JavaDoc on this function states:
- If a path is given then it is appended. Any character not in the unreserved, punct, escaped, or other categories, and not equal to the slash character ('/') or the commercial-at character ('@'), is quoted.
- If a query is given then a question-mark character ('?') is appended, followed by the query. Any character that is not a legal URI character is quoted.
- Finally, if a fragment is given then a hash character ('#') is appended, followed by the fragment. Any character that is not a legal URI character is quoted.
it states that unreserved punct and escaped characters are NOT quoted, punct characters include:
!
#
$
&
'
(
)
*
+
,
;
=
:
According to RFC 3986 reserved characters are:
reserved = gen-delims / sub-delims
gen-delims = ":" / "/" / "?" / "#" / "[" / "]" / "@"
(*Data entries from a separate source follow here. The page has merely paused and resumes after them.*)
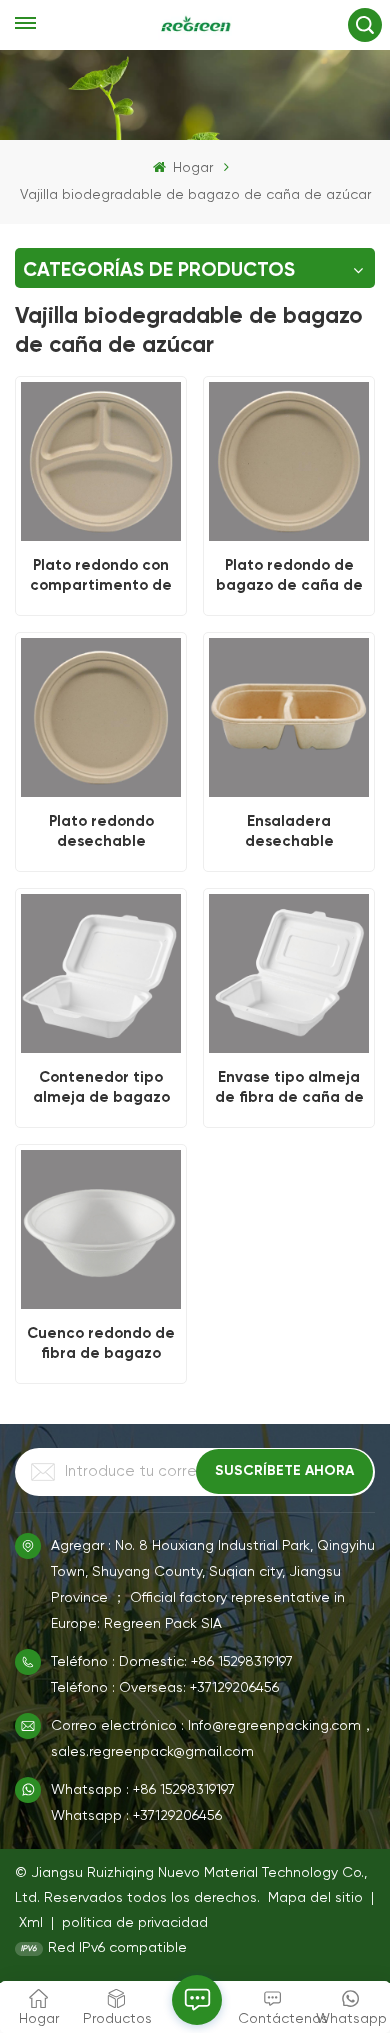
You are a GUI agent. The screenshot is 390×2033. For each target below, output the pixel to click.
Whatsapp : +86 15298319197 (143, 1790)
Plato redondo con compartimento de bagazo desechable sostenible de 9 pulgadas (101, 575)
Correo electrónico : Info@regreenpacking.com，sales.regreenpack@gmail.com (213, 1739)
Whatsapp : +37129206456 (136, 1816)
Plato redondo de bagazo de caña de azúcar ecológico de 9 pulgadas (289, 575)
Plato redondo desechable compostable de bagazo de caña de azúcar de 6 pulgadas (101, 831)
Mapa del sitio (317, 1898)
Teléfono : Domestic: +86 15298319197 (172, 1662)
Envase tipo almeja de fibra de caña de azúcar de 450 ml (289, 1087)
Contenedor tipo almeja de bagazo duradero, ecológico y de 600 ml (101, 1087)
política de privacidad (135, 1923)
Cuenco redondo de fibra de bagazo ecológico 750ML (101, 1343)
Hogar (191, 168)
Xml (31, 1923)
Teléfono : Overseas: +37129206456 (165, 1688)
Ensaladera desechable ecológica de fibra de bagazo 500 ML (289, 831)
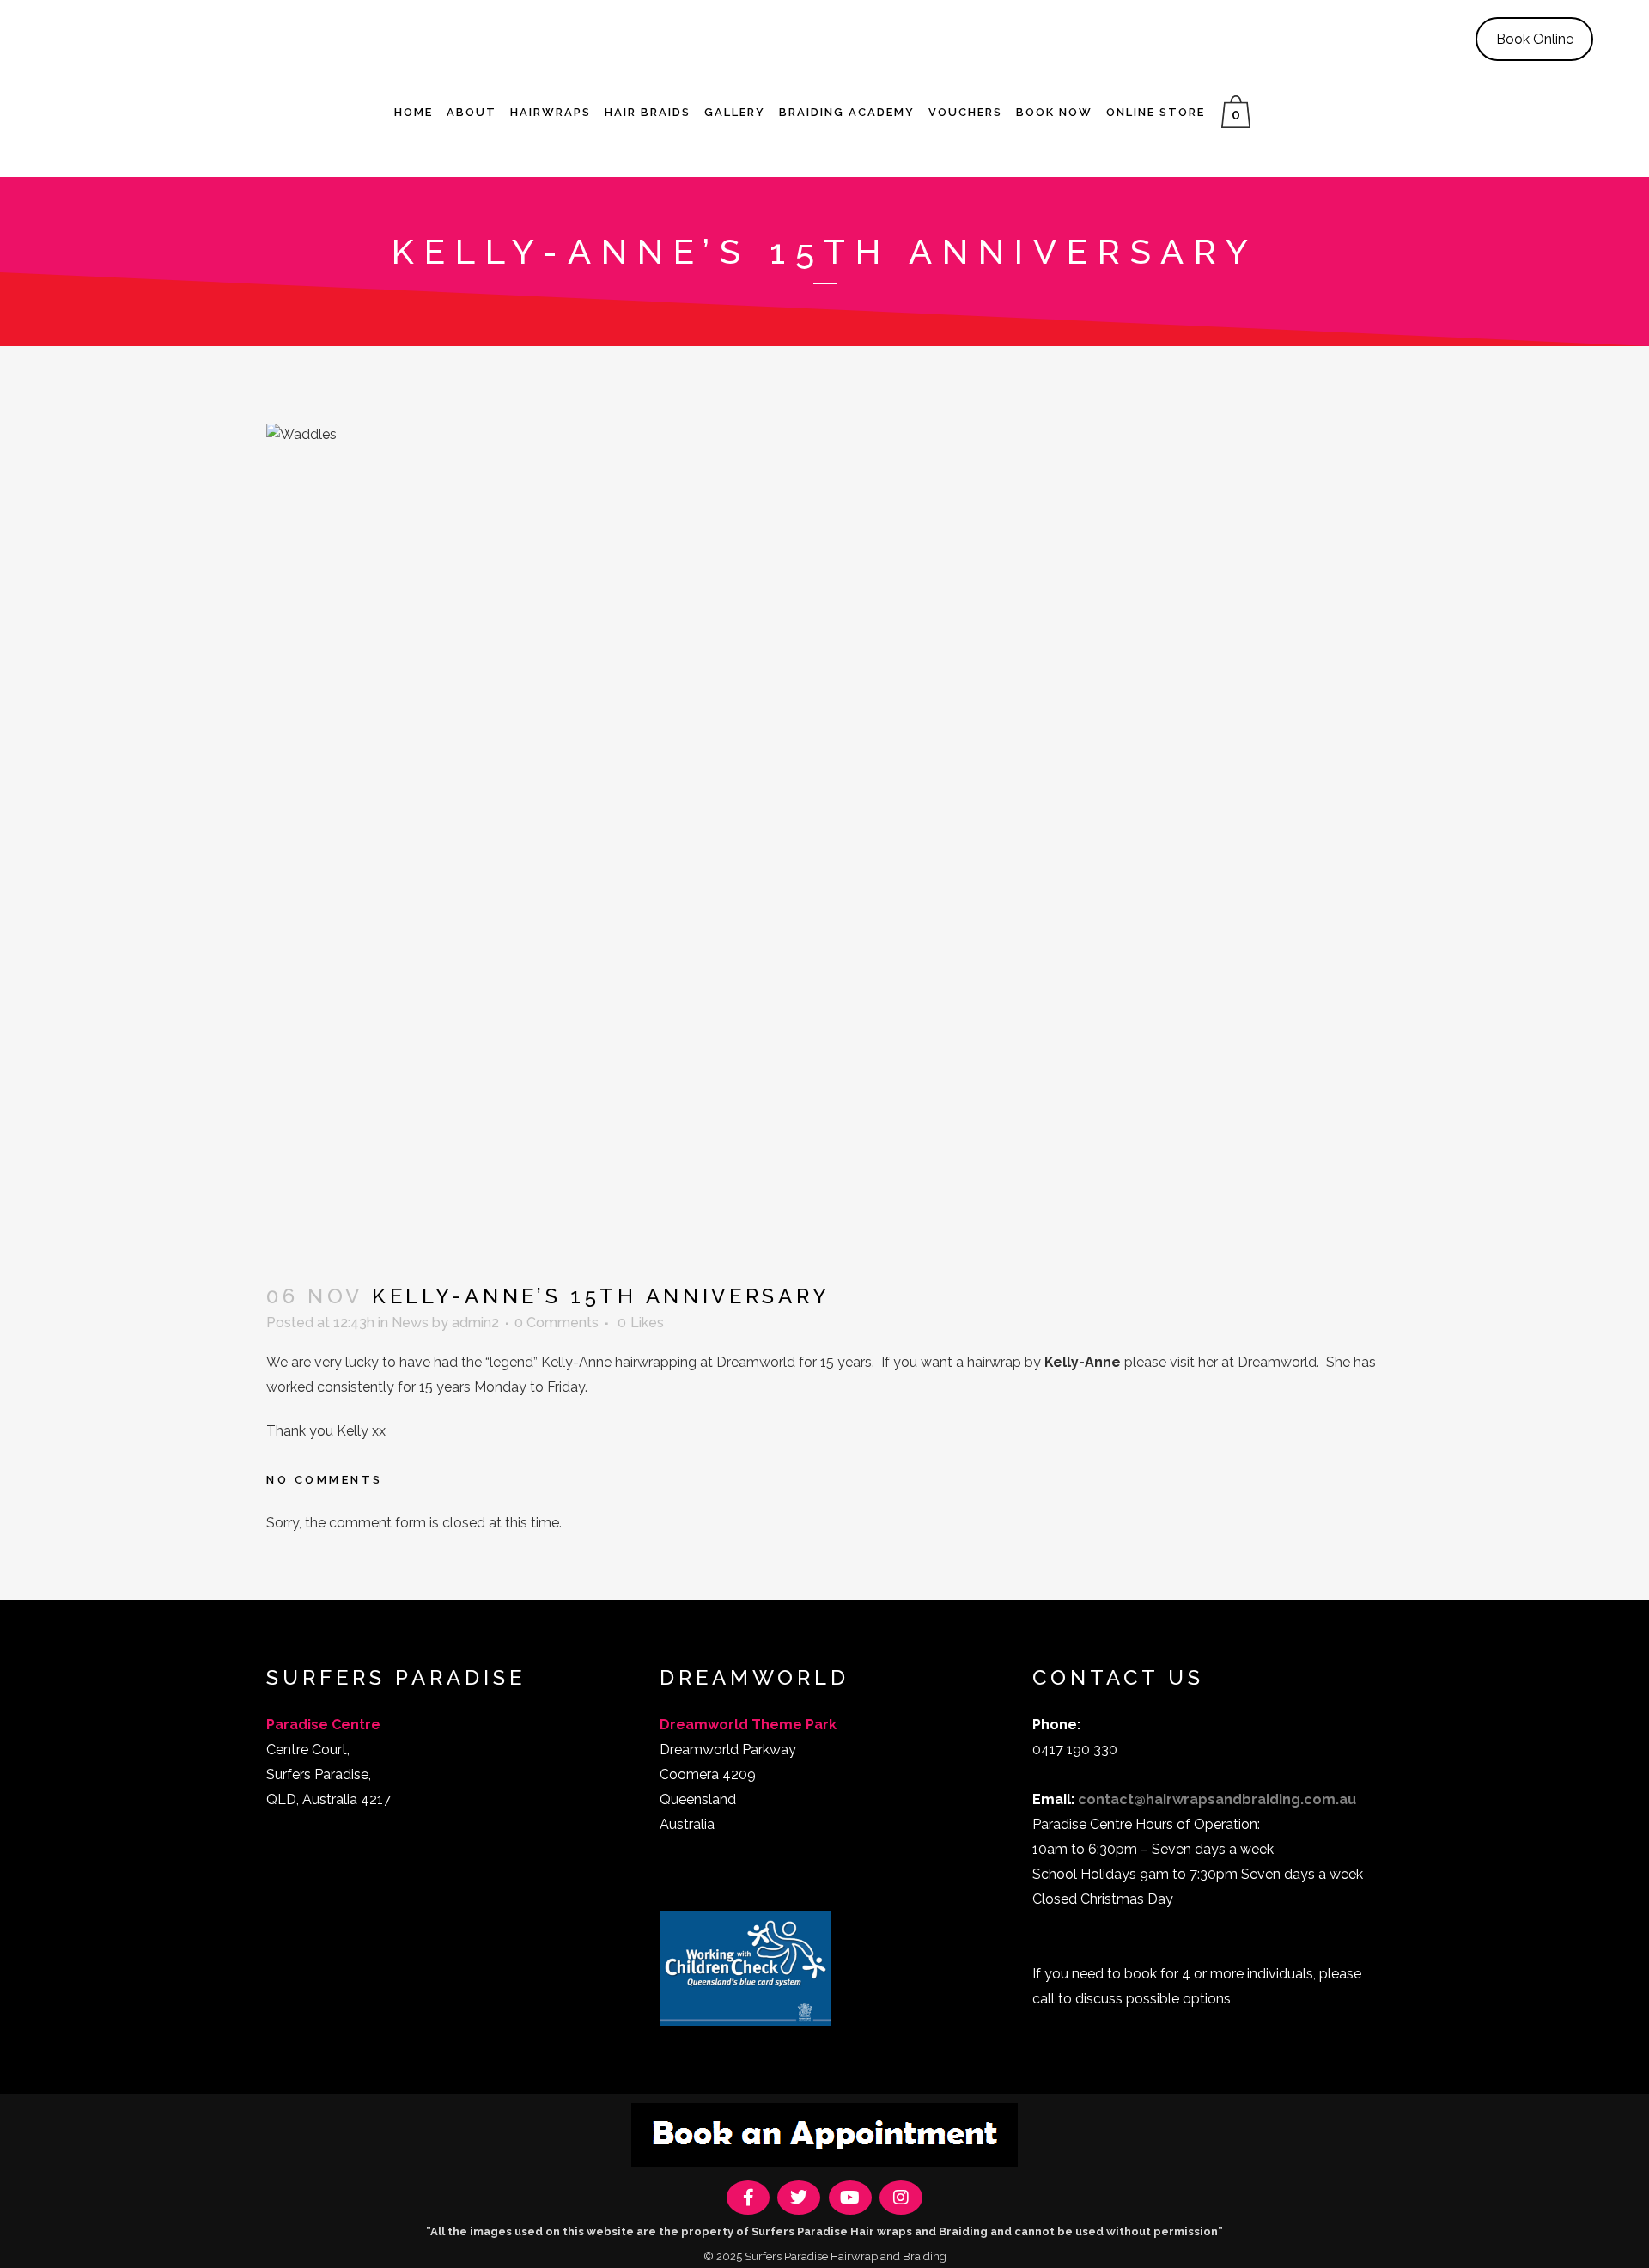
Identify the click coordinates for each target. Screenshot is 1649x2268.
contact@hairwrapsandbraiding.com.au (1217, 1799)
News (410, 1322)
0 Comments (556, 1322)
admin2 (475, 1322)
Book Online (1534, 39)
sub-delims = "!" / "$" / "&" / "'" / "(" / ")" / "*" / "+" / "," / ";" / "="
So, if characters @
, /
and +
are reserved, and should always be encoded (or I'm I missing something?), according to the most up to date RFC on URIs, then why does java.net.URI JavaDoc states that it will not encode punct characters (which includes +
and =
), @
and /
?
Here is a little example I ran:
String scheme = "http";
String userInfo = "username:password";
String host = "example.com";
int port = 80;
String path = "/path/t+/resource";
String query = "q=search+term";
String fragment = "section1";
URI uri = new URI(scheme, userInfo, host, port, path, query, fragment);
uri.toString // will not encode `+` in path.
I don't understand, if this is correct behavior and those characters indeed don't need to be encoded, then why are they referred to as "reserved" in an RFC? I'm trying to implement a function that will take a whole URI string and encode it (hence extract path, query, and fragment, encode reserved characters in them, and put the URI back together).